• _DATA SHOWN_
+ + + + +
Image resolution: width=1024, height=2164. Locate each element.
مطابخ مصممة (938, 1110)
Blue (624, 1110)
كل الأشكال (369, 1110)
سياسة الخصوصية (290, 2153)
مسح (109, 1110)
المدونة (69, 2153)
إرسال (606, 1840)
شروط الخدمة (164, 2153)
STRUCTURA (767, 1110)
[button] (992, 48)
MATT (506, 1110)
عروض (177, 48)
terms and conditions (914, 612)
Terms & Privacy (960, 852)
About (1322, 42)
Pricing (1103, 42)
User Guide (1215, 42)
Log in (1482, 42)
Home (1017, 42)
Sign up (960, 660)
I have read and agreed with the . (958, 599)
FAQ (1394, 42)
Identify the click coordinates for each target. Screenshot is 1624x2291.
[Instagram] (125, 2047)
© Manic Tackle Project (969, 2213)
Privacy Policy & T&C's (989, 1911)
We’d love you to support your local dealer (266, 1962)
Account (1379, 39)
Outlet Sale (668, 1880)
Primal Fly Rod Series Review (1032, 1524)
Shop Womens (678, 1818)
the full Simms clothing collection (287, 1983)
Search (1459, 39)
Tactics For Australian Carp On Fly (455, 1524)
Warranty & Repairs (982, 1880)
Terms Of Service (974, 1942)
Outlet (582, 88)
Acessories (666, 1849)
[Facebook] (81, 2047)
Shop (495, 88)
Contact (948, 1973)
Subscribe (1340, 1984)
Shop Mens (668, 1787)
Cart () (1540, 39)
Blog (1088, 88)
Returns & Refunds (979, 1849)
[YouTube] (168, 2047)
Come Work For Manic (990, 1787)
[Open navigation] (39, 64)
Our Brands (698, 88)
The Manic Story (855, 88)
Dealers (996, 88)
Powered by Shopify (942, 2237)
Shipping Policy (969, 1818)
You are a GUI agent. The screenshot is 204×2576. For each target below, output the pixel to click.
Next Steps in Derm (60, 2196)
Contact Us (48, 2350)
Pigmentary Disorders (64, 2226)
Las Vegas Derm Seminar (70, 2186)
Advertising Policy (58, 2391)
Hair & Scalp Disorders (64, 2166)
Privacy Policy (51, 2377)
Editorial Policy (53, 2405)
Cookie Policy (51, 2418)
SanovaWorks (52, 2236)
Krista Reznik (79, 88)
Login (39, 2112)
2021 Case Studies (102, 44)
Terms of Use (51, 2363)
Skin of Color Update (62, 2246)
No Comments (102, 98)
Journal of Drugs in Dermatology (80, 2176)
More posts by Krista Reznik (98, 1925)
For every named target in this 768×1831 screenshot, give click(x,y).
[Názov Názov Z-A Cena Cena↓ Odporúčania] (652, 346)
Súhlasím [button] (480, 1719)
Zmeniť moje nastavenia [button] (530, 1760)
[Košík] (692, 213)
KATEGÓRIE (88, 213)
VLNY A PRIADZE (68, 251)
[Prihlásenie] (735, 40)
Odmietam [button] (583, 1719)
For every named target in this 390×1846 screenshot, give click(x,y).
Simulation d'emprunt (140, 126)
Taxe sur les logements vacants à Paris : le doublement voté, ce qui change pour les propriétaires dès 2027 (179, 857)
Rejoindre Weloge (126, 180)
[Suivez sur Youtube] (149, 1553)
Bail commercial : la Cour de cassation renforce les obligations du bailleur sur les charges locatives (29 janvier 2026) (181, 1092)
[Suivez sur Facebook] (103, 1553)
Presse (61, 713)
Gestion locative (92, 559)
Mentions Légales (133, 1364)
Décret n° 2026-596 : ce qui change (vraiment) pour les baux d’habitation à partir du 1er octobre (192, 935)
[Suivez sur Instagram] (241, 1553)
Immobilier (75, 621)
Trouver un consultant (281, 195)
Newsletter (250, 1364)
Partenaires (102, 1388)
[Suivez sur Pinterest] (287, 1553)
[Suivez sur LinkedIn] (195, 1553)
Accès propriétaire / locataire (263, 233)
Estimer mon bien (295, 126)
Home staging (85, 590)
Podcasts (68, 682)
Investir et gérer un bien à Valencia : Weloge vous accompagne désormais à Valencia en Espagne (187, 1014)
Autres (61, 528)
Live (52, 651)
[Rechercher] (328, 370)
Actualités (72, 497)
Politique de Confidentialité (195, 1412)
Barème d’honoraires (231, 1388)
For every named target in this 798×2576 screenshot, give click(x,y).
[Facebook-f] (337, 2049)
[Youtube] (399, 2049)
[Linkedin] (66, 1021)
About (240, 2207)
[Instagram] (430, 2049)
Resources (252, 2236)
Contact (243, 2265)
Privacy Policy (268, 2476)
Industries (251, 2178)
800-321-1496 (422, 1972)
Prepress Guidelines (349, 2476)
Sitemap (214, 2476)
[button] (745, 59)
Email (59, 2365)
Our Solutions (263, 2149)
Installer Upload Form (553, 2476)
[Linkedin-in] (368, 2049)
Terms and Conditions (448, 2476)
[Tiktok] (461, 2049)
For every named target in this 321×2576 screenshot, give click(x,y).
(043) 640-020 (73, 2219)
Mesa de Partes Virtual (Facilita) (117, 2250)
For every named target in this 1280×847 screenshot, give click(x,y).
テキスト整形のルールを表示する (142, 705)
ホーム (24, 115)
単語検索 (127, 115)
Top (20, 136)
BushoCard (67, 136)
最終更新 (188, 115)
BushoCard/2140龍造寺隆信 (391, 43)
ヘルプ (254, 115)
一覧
+ + + + +
In the listing above, which lines include the string "this"? Return every one of them.

• _COMPLETED EXERCISE_
For every named target in this 768×1831 screenshot, give click(x,y).
For every named target in this 390×1846 screenshot, give click(x,y).
For every named target in this 798×2576 screenshot, give click(x,y).
For every named target in this 321×2576 screenshot, give click(x,y).
For every named target in this 1280×847 screenshot, give click(x,y).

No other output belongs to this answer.